**Compito:** Ricopia senza modifiche il passo del testo selezionato riportato più avanti, partendo da "In tale prospettiva, il" e arrivando fino a "scelta del sindaco?".

SI. Riconosciuta infatti la natura amministrativa dell’atto di revoca, lo stesso risulta sì soggetto allo statuto del provvedimento amministrativo e al correlato sindacato giurisdizionale, ma con la limitazione che gli deriva dall’essere appunto un atto di “alta amministrazione”: come affermato al riguardo dalla giurisprudenza di questo Consiglio di Stato “Gli atti di alta amministrazione sono una speciesdel più ampio genusdegli atti amministrativi e soggiacciono pertanto al relativo regime giuridico, ivi compreso il sindacato giurisdizionale, sia pure con talune peculiarità connesse alla natura spiccatamente discrezionale degli stessi. Infatti, il controllo del giudice non è della stessa ampiezza di quello esercitato in relazione ad un qualsiasi atto amministrativo, ma si appalesa meno intenso e circoscritto alla rilevazione di manifeste illogicità formali e procedurali. La stessa motivazione assume connotati di semplicità e il sindacato del giudice risulta complessivamente meno intenso ed incisivo” (Cons. Stato, n. 4502 del 2011, cit.; n. 936 del 2021, cit.).
In tale prospettiva, il controllo giurisdizionale può verificare gli aspetti relativi all’arbitrarietà e/o alla irragionevolezza della scelta del sindaco?

**Dati forniti:**

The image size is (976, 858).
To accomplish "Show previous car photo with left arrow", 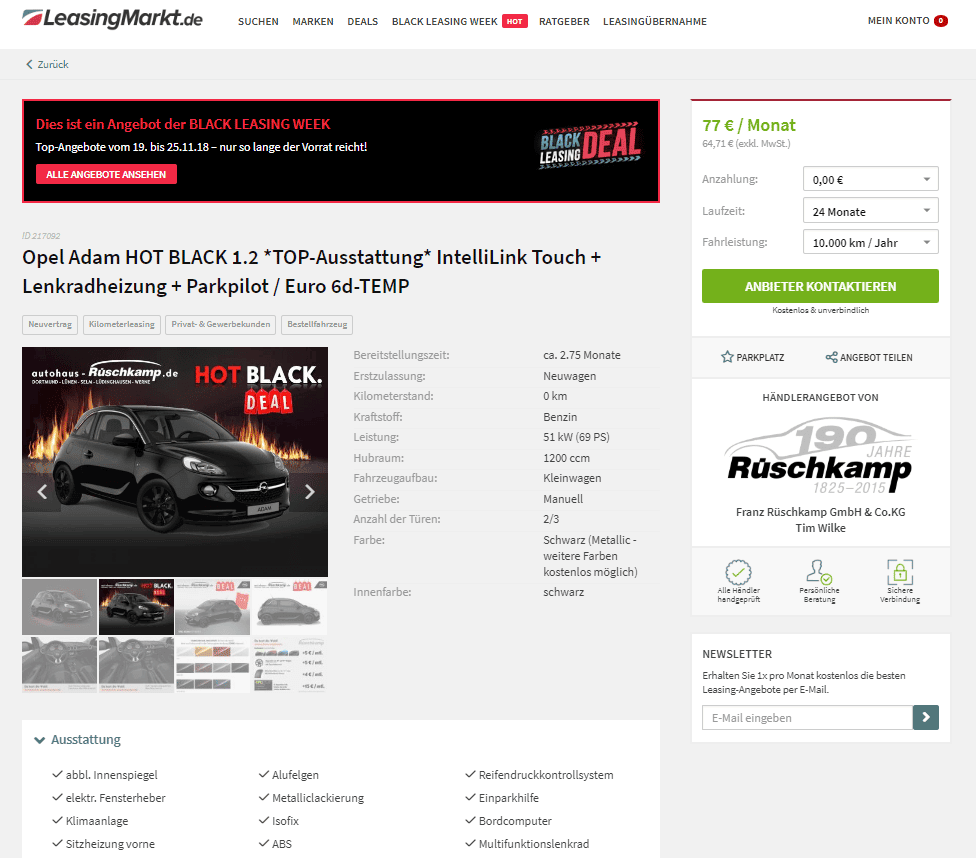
--
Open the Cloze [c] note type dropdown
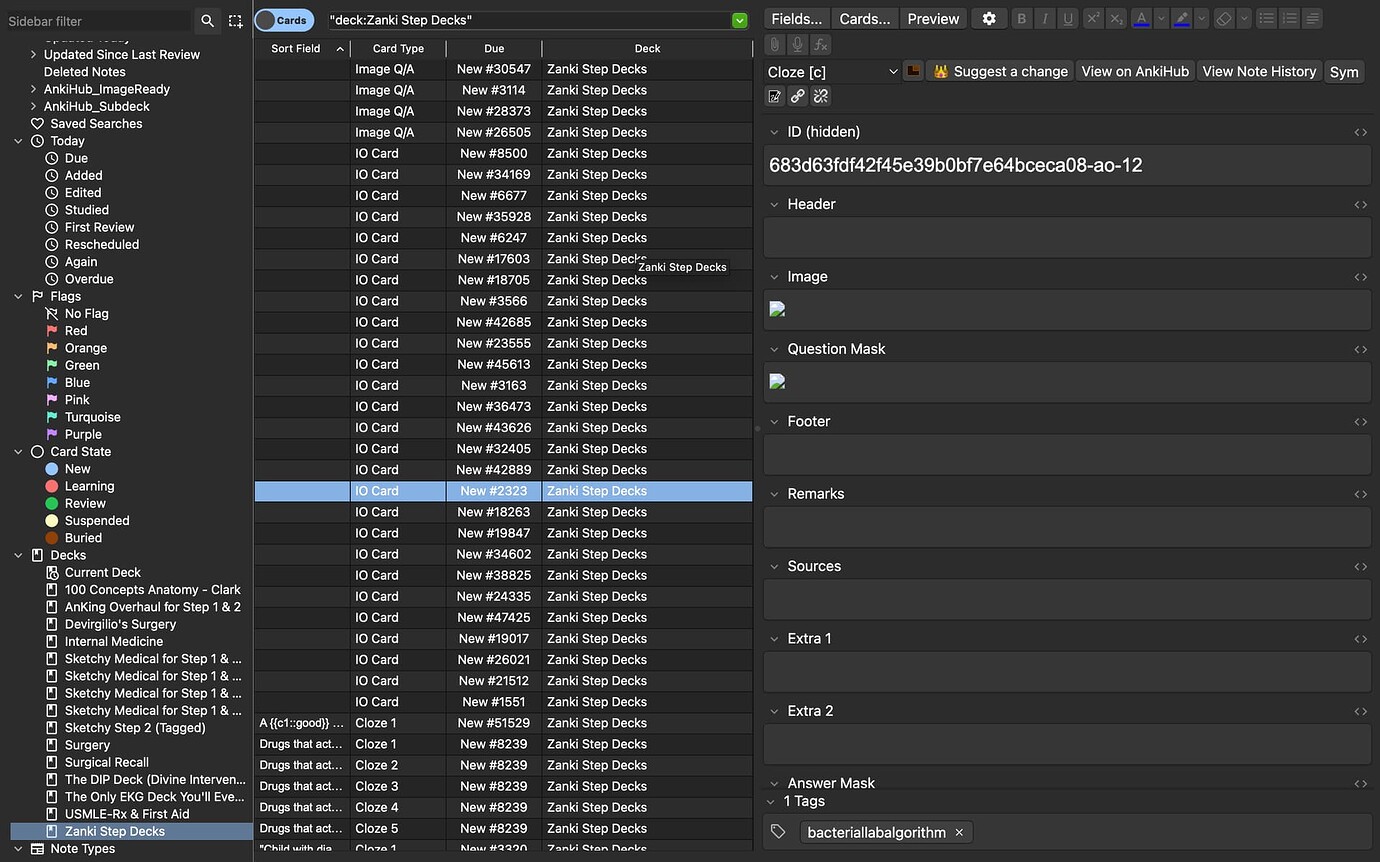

**Spazio risposta:**
In tale prospettiva, il controllo giurisdizionale può verificare gli aspetti relativi all’arbitrarietà e/o alla irragionevolezza della scelta del sindaco?